A year later Newell employed some laborers on the pretext of digging a well. Very soon their picks struck a stony ten-foot corpse, and considering that they knew nothing of the plot their fright does not seem unreasonable.
Thousands of sightseers arrived, so many that the town of Syracuse put a horse-drawn omnibus in service to Newell’s farm. Among these visitors was Ralph Waldo Emerson who judged the slumbering colossus to be “undoubtedly ancient.” The curator of the New York State Museum called it “the most remarkable object yet brought to light in this country”—a comment that might be variously interpreted. Dr. Oliver Wendell Holmes also paid a visit. Dr. Holmes drilled a hole behind one ear in order to inspect the substance, which suggests that at the very least he was uncertain. Most people thought it was a fossilized antediluvian man.
Whether or not Reverend Turk made a pilgrimage to Newell’s farm, we don’t know; but it would be safe to assume that when he heard about this giant in the earth he fairly quivered with satisfaction. How vindicated he must have felt. How joyous. How proud. Maybe a little complacent. Even a bit pontifical. If only we knew what he said to the diabolic cigar manufacturer.
And when Hull at last decided to crucify the gullible pastor, how did Reverend Turk respond? Did he pray? Did he forgive? Did he foam at the mouth? Furthermore, one can’t help wondering if the experience taught him anything. Probably not. Fundamentalists are apt to be so fundamental.
More sophisticated, more enigmatic, and infinitely more knowledgeable than our cranky American atheist was the British sponsor of Piltdown Man—that veritable missing link with a human cranium and the jaw of an ape.
“Several years ago I was walking along a farm-road close to Piltdown Common, Fletching, when I noticed that the road had been mended with some peculiar brown flints not usual in the district. On enquiry I was astonished to learn that they were dug from a gravel-bed on the farm, and shortly afterwards I visited the place, where two labourers were at work. . . .”
So begins the account of Mr. Charles Dawson, a rotund Uckfield lawyer and amateur antiquarian who discovered the famous skull. He told his story in 1912 at a meeting of the London Geological Society, to which he had been invited by Dr. Arthur Smith-Woodward of the British Museum, and his remarks later were printed in the society’s journal. Several renowned scientists were present when Dawson spoke, and for many years a painting titled Discussing the Piltdown Man hung on the staircase of the society’s headquarters.
Dawson said that after coming upon fragments of a skullcap he got in touch with Smith-Woodward, who examined the bones and considered them so important that he joined the search. Together they turned up quite a lot. According to Dawson: “Besides the human remains, we found two small broken pieces of a molar tooth of a rather early Pliocene type of elephant, also a much-rolled cusp of a molar of Mastodon, portions of two teeth of Hippopotamus, and two molar teeth of a Pleistocene beaver.”

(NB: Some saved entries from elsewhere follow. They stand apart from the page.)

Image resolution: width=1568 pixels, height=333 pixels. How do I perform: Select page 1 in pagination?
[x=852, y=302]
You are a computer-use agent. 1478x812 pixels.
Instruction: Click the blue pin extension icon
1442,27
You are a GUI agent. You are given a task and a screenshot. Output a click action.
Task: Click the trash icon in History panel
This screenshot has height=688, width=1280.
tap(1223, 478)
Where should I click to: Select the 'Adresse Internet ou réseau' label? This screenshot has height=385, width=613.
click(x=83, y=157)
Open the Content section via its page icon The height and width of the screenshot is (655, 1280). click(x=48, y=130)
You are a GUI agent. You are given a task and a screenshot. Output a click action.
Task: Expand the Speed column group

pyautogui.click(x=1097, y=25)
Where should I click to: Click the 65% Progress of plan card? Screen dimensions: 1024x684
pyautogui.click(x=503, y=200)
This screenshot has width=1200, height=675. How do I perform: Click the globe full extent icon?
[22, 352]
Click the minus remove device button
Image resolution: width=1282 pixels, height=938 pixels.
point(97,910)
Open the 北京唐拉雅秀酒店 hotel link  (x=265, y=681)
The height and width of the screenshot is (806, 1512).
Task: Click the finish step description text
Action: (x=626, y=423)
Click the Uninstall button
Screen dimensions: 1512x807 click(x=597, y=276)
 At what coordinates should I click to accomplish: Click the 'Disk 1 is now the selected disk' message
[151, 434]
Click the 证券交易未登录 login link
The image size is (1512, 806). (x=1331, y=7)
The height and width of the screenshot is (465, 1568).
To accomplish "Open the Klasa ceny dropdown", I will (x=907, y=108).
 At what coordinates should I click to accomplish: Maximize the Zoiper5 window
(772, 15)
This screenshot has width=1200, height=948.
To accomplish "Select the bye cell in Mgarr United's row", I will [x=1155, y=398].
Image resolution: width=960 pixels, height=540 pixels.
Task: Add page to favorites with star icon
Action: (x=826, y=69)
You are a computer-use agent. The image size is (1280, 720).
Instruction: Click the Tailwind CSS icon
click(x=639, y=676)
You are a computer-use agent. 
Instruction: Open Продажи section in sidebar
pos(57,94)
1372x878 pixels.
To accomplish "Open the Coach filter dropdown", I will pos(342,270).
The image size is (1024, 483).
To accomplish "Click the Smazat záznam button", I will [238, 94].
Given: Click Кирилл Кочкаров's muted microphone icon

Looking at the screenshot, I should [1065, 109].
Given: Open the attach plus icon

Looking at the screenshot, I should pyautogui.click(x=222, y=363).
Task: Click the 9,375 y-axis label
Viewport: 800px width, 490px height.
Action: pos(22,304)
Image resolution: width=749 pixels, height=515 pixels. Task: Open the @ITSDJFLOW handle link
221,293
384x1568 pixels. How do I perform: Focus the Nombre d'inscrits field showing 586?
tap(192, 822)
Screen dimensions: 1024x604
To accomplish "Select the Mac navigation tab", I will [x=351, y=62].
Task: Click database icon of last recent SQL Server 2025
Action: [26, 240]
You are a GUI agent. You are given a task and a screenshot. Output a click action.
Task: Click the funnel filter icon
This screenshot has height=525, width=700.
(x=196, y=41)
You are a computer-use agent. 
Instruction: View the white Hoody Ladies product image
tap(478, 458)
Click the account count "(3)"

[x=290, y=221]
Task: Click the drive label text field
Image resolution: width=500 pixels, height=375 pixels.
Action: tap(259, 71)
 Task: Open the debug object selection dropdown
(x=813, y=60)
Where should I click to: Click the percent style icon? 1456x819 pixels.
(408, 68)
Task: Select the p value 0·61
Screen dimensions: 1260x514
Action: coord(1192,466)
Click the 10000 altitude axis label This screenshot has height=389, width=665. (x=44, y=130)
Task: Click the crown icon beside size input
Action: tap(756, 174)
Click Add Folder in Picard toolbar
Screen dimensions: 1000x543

From an adjacent field they recovered bits of deer antler and the tooth of a Pleistocene horse. All the specimens, including those of Piltdown Man, were highly mineralized with iron oxide.
The Piltdown cranium did not quite fit the Piltdown jaw, which made a few scientists uneasy. Yet they had been excavated at the same level, and despite the apelike lower jaw the molars were flat, indicating that the jaw worked with an acceptably human rotary motion. Then too, it would be exceedingly strange if, side by side, a prehistoric man had left only his skullcap while a prehistoric ape left only its jaw. Therefore they must belong to the same beast.
So excited was Dr. Smith-Woodward that he built a little house near the gravel bed, and when visitors arrived he could talk about nothing else.
A few more specimens were picked up: small bones from the nasal bridge and some delicate turbinal bones which support the membrane inside the nasal cavity.